╭─ Ausgewählter Text
Berlin. Eine Übung mit Nuklearwaffen? Putins Ankündigung ist bemerkenswert, sagt Militärexperte Masala. Doch sie offenbare vor allem eines.
Herr Masala, Putin hat eine ziemliche Show zur Amtseinführung veranstaltet, aber wenig Inhaltsreiches gesagt. Was lesen Sie daraus?
Carlo Masala: Mit diesem Prunk und dieser Selbstinszenierung macht Putin deutlich: Er sieht sich als eine Art neuer Zar. Seit seiner Herrschaft weiß man, Bescheidenheit ist im Kreml nicht mehr angesagt.
Wie schätzen Sie die russische Ankündigung ein, die taktischen Atomwaffen zu Übungszwecken einzusetzen?
╰─
╭─ Vorliegende Zeilen
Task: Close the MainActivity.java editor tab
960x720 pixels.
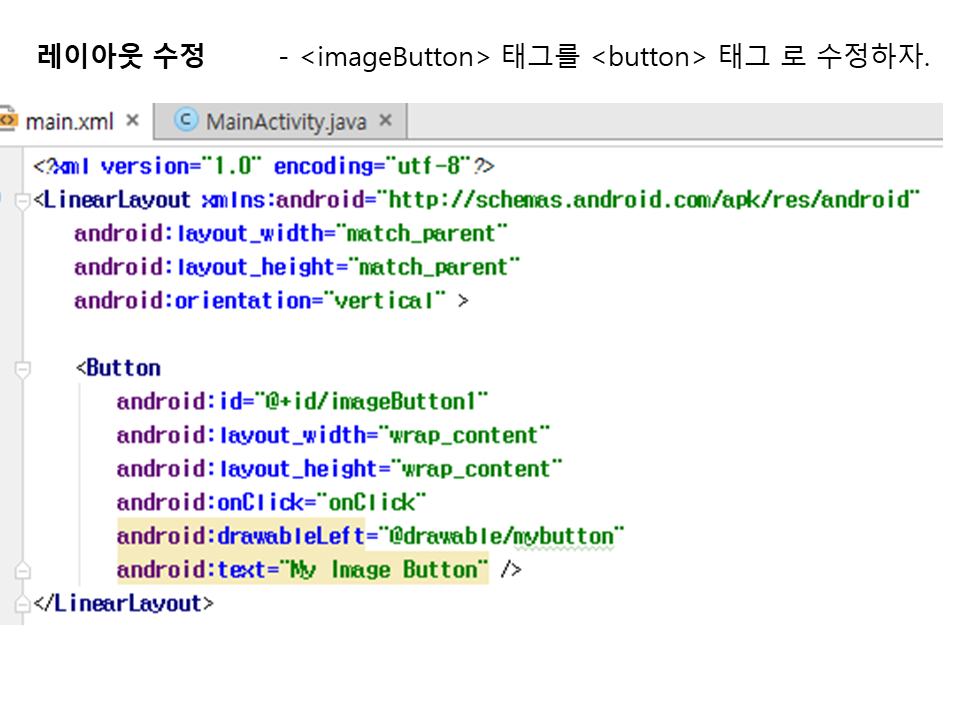Action: click(386, 122)
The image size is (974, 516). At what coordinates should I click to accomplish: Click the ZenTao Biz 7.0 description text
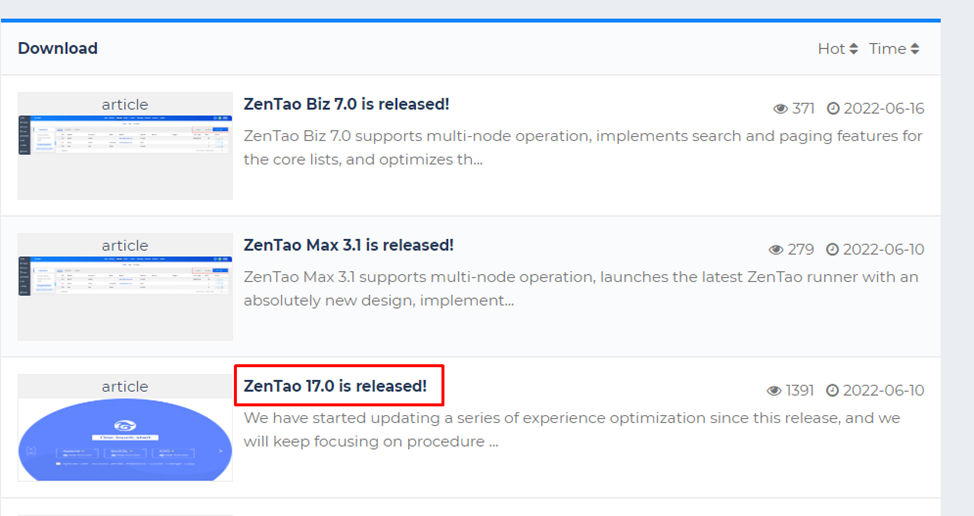(583, 148)
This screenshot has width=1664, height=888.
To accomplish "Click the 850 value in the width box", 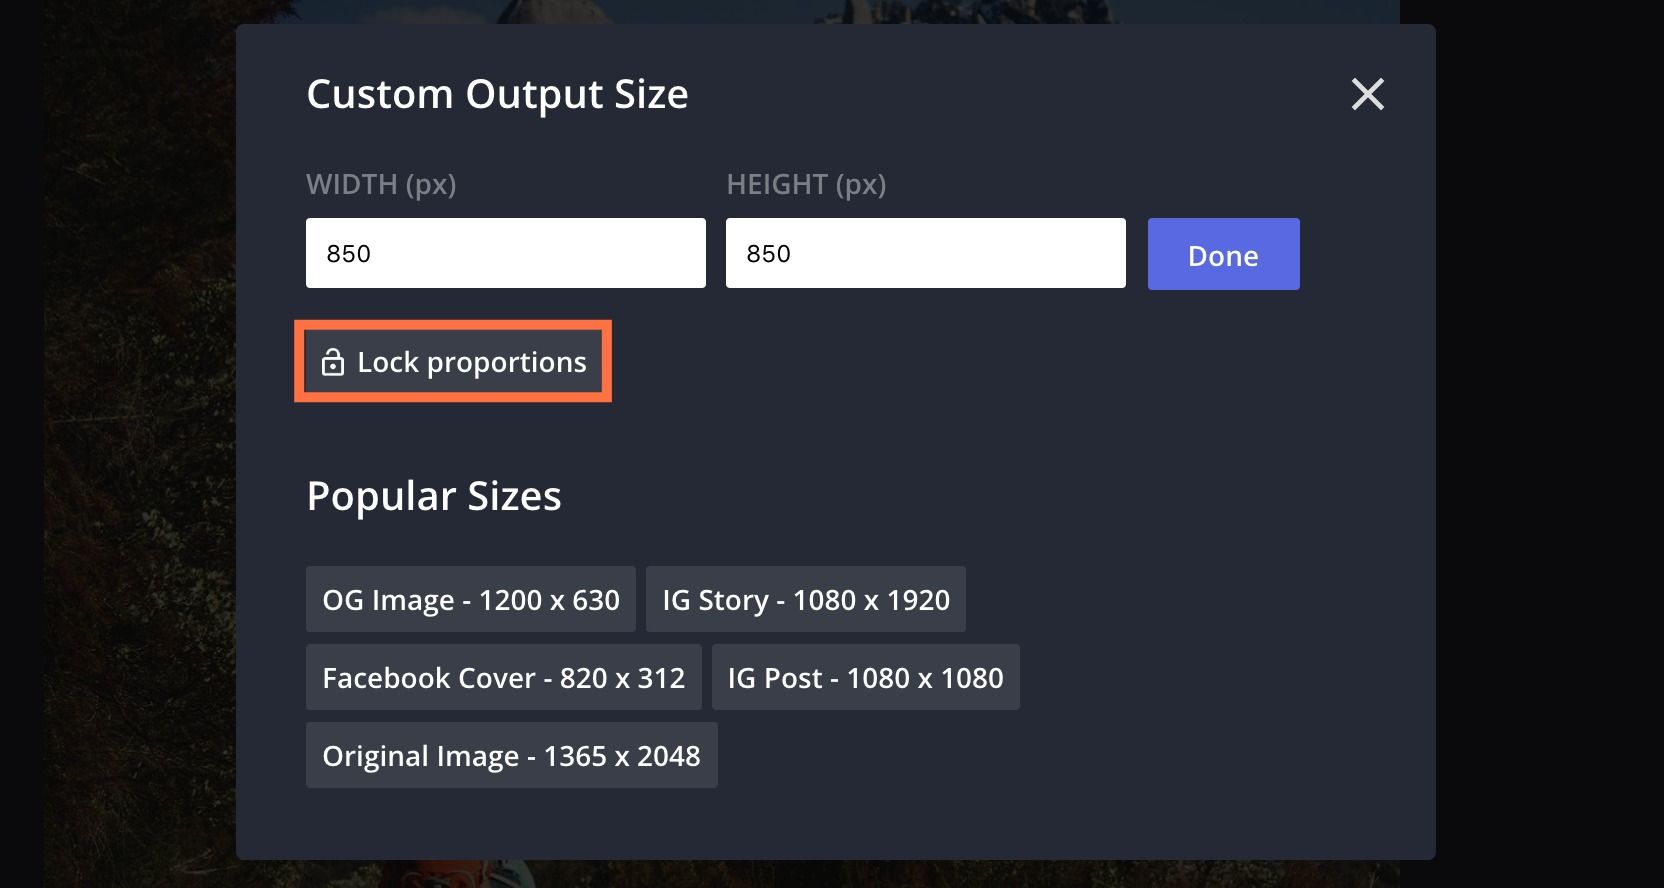I will (x=349, y=254).
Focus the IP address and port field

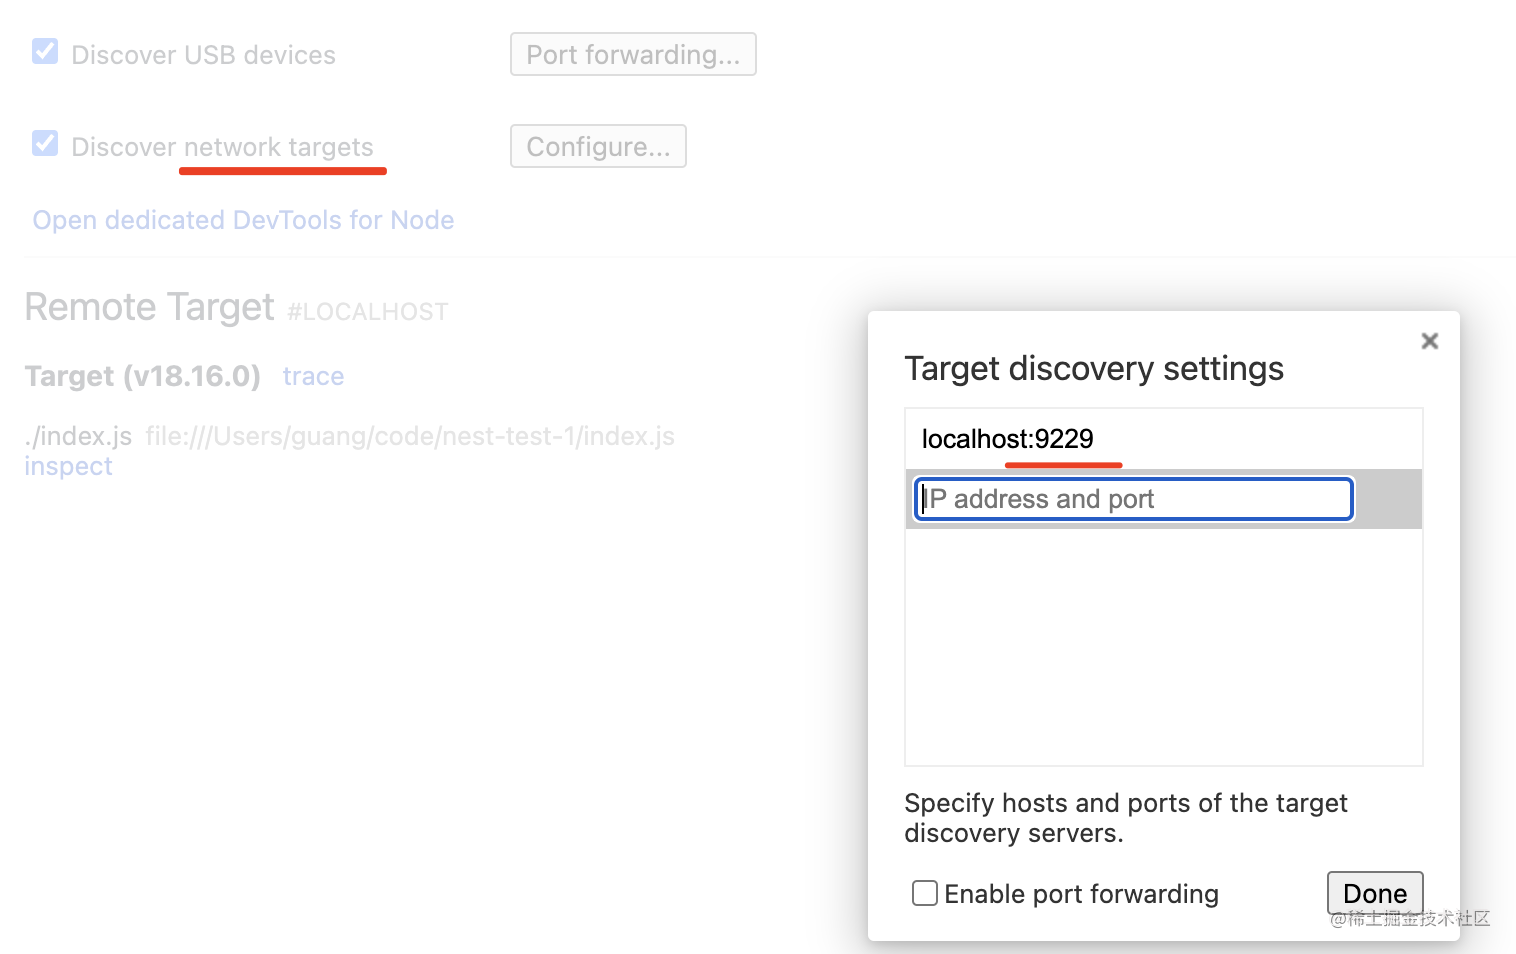tap(1134, 499)
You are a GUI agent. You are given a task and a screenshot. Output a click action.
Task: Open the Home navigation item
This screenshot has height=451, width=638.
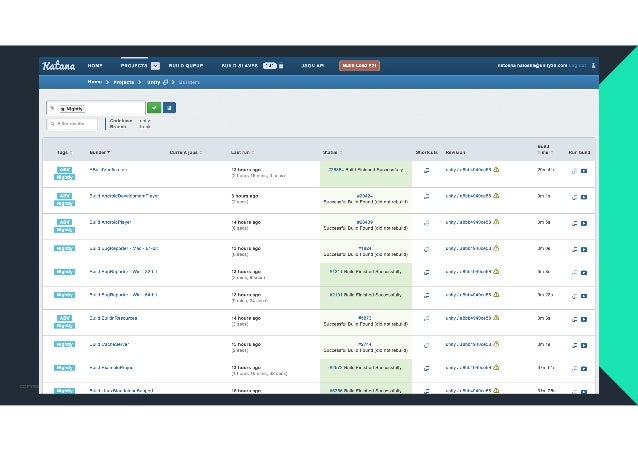[95, 66]
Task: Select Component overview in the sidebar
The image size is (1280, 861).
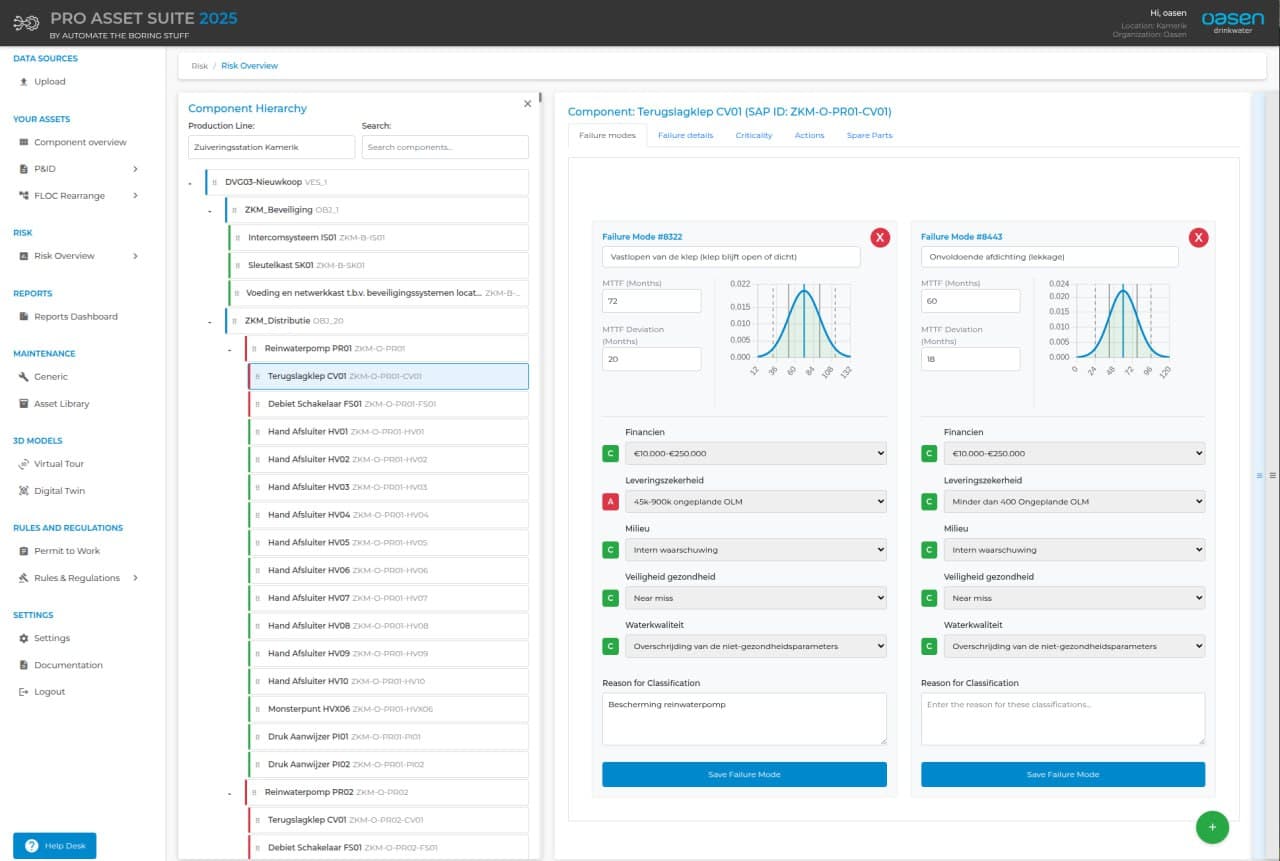Action: coord(83,142)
╰─
Ziel 1 :: Liste alle Sätze aus dem Interview mit Carlo Masala auf, die mit einem Fragezeichen enden, und gib sie wörtlich wieder.
Ziel 2 :: Führe das Interview mit Carlo Masala zu Putins Amtseinführung im Anschluss an den letzten Satz weiter.

Übungsergebnis 1 ::
- Eine Übung mit Nuklearwaffen?
- Was lesen Sie daraus?
- Wie schätzen Sie die russische Ankündigung ein, die taktischen Atomwaffen zu Übungszwecken einzusetzen?

Übungsergebnis 2 ::
Nun, Russland hat Nuklearwaffen. Diesen Faktor muss man immer im Kopf behalten. Dieses neue Manöver mit der nuklearen Komponente ist seit der In-Alarmbereitschaft-Versetzung der russischen Atomstreitkräfte am 27. Februar 2022 die konkreteste nukleare Drohung, die wir in diesem Krieg gesehen haben. In dieser Übung sollen der Prozess und die Einsatzfähigkeit getestet werden. Schon allein die Ankündigung ist ungewöhnlich. Aber auch die ausführliche Erklärung, warum man das macht – nämlich wegen der angeblichen Drohungen aus dem Westen – ist bemerkenswert. Das alles ist für mich ein Hinweis, dass man mit diesem Manöver bestimmte Staaten von bestimmten Handlungen abschrecken will.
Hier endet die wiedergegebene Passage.